Todd Haynes is one of the few who has the capability of making a film thrilling and elegant at the same time. We patiently wait for little things to happen whilst appreciating the details. In the beginning we wait for them to meet for lunch, that happens and we’re satisfied. Now, we wait while they order their lunch and martinis. Then they properly introduce themselves and we hear the name Carol for the first time and Therese echoes back her name and momentarily drifts off reassuring us that something will indeed happen but what it is exactly, we don’t know.

Purple Noon is the very opposite of film noir. No murky labyrinths here: all is apparently open and bright, inviting every variety of self-indulgence.” – Geoffrey O’Brien on Plein Soliel which also happens to be adapted from a Highsmith novel, The Talented Mr. Ripley. What he says here about Purple Noon, we can say the same for Carol. That is why Hayne’s was the perfect fit for a film like this. Only he can achieve this cinematically and we have Mildred Pierce and Far from Heaven as proof for that.

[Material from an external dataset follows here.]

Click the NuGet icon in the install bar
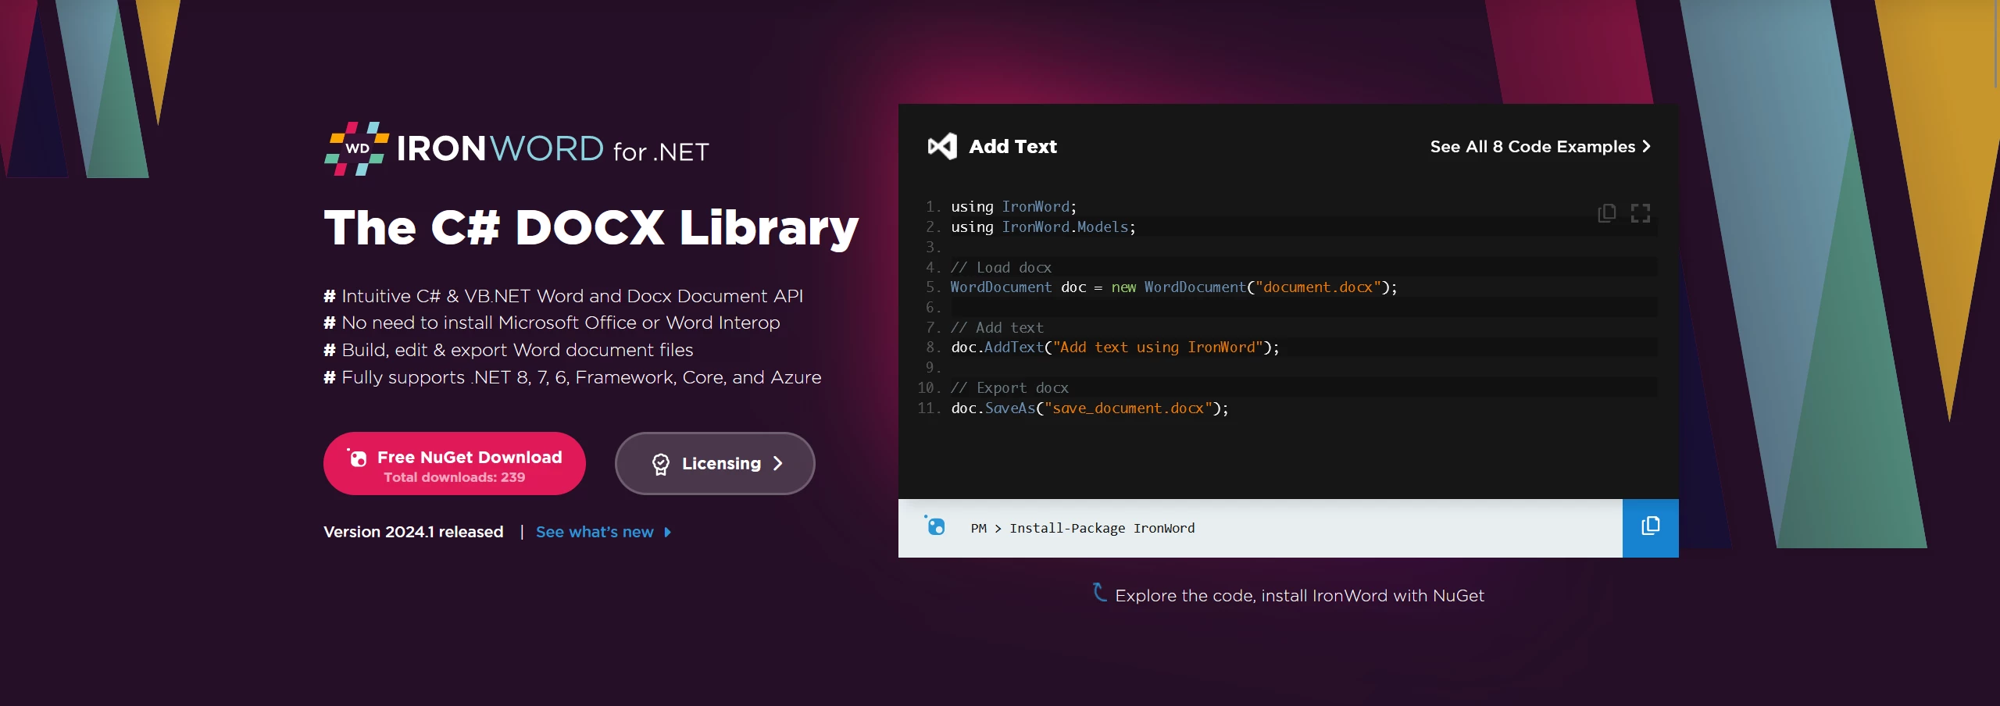 (x=935, y=526)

In Hayne’s subtle and elegant way, he makes Carol the hero that people who struggle with their self-identity need. An important line Carol said when discussing custody over her daughter with her husband and lawyers was, “What use am I to her, to us, if I’m living against my own grain?” She is referring to them threatening her with their knowledge that she is with a woman. We meet her as a confident, fearless woman and she is put through the ultimate test and has proved that she does not surrender to anyone’s judgments of her even if they do affect her. There simply is no changing who she is.